---------- Material for the task
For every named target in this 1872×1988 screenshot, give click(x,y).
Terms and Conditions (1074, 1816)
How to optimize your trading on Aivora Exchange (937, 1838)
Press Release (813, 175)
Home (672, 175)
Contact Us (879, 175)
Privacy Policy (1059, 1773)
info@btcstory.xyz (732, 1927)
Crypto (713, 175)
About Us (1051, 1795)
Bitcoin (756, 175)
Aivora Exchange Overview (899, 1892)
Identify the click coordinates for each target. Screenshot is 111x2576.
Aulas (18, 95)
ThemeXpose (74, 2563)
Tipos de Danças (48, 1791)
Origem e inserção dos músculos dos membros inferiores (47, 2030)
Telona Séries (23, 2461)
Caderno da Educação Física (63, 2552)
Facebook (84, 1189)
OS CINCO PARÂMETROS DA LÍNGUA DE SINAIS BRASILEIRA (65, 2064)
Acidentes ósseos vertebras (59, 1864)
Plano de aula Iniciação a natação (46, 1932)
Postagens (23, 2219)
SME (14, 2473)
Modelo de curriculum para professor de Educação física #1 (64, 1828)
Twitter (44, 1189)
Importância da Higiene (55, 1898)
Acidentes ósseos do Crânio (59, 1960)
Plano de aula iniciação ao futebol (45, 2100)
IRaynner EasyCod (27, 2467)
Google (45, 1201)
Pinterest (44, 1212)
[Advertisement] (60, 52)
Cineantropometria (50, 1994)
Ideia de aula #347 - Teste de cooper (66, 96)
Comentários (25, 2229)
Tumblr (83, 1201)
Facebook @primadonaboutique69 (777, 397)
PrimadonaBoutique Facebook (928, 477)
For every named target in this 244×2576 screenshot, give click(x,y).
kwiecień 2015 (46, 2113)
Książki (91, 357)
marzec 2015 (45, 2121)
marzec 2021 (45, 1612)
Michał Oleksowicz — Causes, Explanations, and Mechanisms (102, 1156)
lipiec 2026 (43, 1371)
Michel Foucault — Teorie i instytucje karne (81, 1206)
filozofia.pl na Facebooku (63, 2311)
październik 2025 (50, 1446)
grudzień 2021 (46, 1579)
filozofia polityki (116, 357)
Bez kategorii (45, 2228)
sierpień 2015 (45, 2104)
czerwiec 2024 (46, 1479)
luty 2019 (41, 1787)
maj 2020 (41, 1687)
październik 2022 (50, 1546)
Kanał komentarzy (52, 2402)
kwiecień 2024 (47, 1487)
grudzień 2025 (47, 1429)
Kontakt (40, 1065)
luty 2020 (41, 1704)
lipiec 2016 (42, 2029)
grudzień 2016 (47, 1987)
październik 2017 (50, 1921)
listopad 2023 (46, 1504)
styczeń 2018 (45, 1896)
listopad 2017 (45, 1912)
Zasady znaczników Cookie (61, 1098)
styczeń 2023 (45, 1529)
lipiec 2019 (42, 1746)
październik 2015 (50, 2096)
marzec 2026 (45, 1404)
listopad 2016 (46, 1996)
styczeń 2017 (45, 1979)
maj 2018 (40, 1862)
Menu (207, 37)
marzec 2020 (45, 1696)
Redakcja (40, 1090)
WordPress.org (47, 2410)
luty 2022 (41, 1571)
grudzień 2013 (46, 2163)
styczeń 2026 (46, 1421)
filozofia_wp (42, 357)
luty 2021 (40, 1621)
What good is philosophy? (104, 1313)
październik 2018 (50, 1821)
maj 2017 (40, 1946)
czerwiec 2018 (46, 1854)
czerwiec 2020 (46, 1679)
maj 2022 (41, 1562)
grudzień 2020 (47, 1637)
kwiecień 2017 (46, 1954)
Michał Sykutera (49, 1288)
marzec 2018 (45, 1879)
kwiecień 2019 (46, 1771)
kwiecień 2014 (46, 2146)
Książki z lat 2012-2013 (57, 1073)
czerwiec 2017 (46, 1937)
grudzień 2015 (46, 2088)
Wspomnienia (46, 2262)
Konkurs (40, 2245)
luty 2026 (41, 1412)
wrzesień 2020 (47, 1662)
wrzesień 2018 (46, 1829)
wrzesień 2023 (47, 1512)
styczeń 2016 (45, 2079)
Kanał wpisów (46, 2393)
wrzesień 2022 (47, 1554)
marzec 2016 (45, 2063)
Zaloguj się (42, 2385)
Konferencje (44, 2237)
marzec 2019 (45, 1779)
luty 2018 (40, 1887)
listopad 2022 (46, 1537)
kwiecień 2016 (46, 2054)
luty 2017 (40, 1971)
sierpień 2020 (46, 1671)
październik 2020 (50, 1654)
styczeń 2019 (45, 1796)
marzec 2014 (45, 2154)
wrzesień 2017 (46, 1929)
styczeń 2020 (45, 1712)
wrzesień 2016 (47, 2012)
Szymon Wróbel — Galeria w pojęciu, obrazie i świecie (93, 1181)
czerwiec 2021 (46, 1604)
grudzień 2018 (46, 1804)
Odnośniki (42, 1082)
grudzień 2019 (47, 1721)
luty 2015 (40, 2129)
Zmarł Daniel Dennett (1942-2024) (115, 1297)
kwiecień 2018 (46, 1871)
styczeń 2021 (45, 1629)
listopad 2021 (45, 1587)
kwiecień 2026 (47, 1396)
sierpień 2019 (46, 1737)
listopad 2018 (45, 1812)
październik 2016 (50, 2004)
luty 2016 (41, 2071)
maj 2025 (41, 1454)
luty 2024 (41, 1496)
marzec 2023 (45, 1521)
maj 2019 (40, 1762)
--------------------
*Work to complete*: Could you output all of the records above exactly as given?

*Answer section*:
For every named target in this 1872×1988 screenshot, give click(x,y).
Terms and Conditions (1074, 1816)
How to optimize your trading on Aivora Exchange (937, 1838)
Press Release (813, 175)
Home (672, 175)
Contact Us (879, 175)
Privacy Policy (1059, 1773)
info@btcstory.xyz (732, 1927)
Crypto (713, 175)
About Us (1051, 1795)
Bitcoin (756, 175)
Aivora Exchange Overview (899, 1892)
Identify the click coordinates for each target. Screenshot is 111x2576.
Aulas (18, 95)
ThemeXpose (74, 2563)
Tipos de Danças (48, 1791)
Origem e inserção dos músculos dos membros inferiores (47, 2030)
Telona Séries (23, 2461)
Caderno da Educação Física (63, 2552)
Facebook (84, 1189)
OS CINCO PARÂMETROS DA LÍNGUA DE SINAIS BRASILEIRA (65, 2064)
Acidentes ósseos vertebras (59, 1864)
Plano de aula Iniciação a natação (46, 1932)
Postagens (23, 2219)
SME (14, 2473)
Modelo de curriculum para professor de Educação física #1 (64, 1828)
Twitter (44, 1189)
Importância da Higiene (55, 1898)
Acidentes ósseos do Crânio (59, 1960)
Plano de aula iniciação ao futebol (45, 2100)
IRaynner EasyCod (27, 2467)
Google (45, 1201)
Pinterest (44, 1212)
[Advertisement] (60, 52)
Cineantropometria (50, 1994)
Ideia de aula #347 - Teste de cooper (66, 96)
Comentários (25, 2229)
Tumblr (83, 1201)
Facebook @primadonaboutique69 (777, 397)
PrimadonaBoutique Facebook (928, 477)
For every named target in this 244×2576 screenshot, give click(x,y).
kwiecień 2015 (46, 2113)
Książki (91, 357)
marzec 2015 (45, 2121)
marzec 2021 (45, 1612)
Michał Oleksowicz — Causes, Explanations, and Mechanisms (102, 1156)
lipiec 2026 (43, 1371)
Michel Foucault — Teorie i instytucje karne (81, 1206)
filozofia.pl na Facebooku (63, 2311)
październik 2025 (50, 1446)
grudzień 2021 (46, 1579)
filozofia polityki (116, 357)
Bez kategorii (45, 2228)
sierpień 2015 (45, 2104)
czerwiec 2024 (46, 1479)
luty 2019 (41, 1787)
maj 2020 (41, 1687)
październik 2022 (50, 1546)
Kanał komentarzy (52, 2402)
kwiecień 2024 (47, 1487)
grudzień 2025 (47, 1429)
Kontakt (40, 1065)
luty 2020 (41, 1704)
lipiec 2016 (42, 2029)
grudzień 2016 (47, 1987)
październik 2017 (50, 1921)
listopad 2023 (46, 1504)
styczeń 2018 (45, 1896)
listopad 2017 (45, 1912)
Zasady znaczników Cookie (61, 1098)
styczeń 2023 (45, 1529)
lipiec 2019 (42, 1746)
październik 2015 (50, 2096)
marzec 2026 (45, 1404)
listopad 2016 (46, 1996)
styczeń 2017 (45, 1979)
maj 2018 (40, 1862)
Menu (207, 37)
marzec 2020 (45, 1696)
Redakcja (40, 1090)
WordPress.org (47, 2410)
luty 2022 (41, 1571)
grudzień 2013 (46, 2163)
styczeń 2026 (46, 1421)
filozofia_wp (42, 357)
luty 2021 (40, 1621)
What good is philosophy? (104, 1313)
październik 2018 (50, 1821)
maj 2017 (40, 1946)
czerwiec 2018 (46, 1854)
czerwiec 2020 (46, 1679)
maj 2022 (41, 1562)
grudzień 2020 (47, 1637)
kwiecień 2017 (46, 1954)
Michał Sykutera (49, 1288)
marzec 2018 (45, 1879)
kwiecień 2019 (46, 1771)
kwiecień 2014 (46, 2146)
Książki z lat 2012-2013 (57, 1073)
czerwiec 2017 (46, 1937)
grudzień 2015 (46, 2088)
Wspomnienia (46, 2262)
Konkurs (40, 2245)
luty 2026 (41, 1412)
wrzesień 2020 (47, 1662)
wrzesień 2018 (46, 1829)
wrzesień 2023 (47, 1512)
styczeń 2016 (45, 2079)
Kanał wpisów (46, 2393)
wrzesień 2022 (47, 1554)
marzec 2016 (45, 2063)
Zaloguj się (42, 2385)
Konferencje (44, 2237)
marzec 2019 (45, 1779)
luty 2018 (40, 1887)
listopad 2022 (46, 1537)
kwiecień 2016 (46, 2054)
luty 2017 (40, 1971)
sierpień 2020 (46, 1671)
październik 2020 (50, 1654)
styczeń 2019 (45, 1796)
marzec 2014 (45, 2154)
wrzesień 2017 (46, 1929)
styczeń 2020 (45, 1712)
wrzesień 2016 (47, 2012)
Szymon Wróbel — Galeria w pojęciu, obrazie i świecie (93, 1181)
czerwiec 2021 (46, 1604)
grudzień 2018 (46, 1804)
Odnośniki (42, 1082)
grudzień 2019 (47, 1721)
luty 2015 (40, 2129)
Zmarł Daniel Dennett (1942-2024) (115, 1297)
kwiecień 2018 (46, 1871)
styczeń 2021 (45, 1629)
listopad 2021 (45, 1587)
kwiecień 2026 (47, 1396)
sierpień 2019 (46, 1737)
listopad 2018 (45, 1812)
październik 2016 (50, 2004)
luty 2016 (41, 2071)
maj 2025 (41, 1454)
luty 2024 (41, 1496)
marzec 2023 (45, 1521)
maj 2019 (40, 1762)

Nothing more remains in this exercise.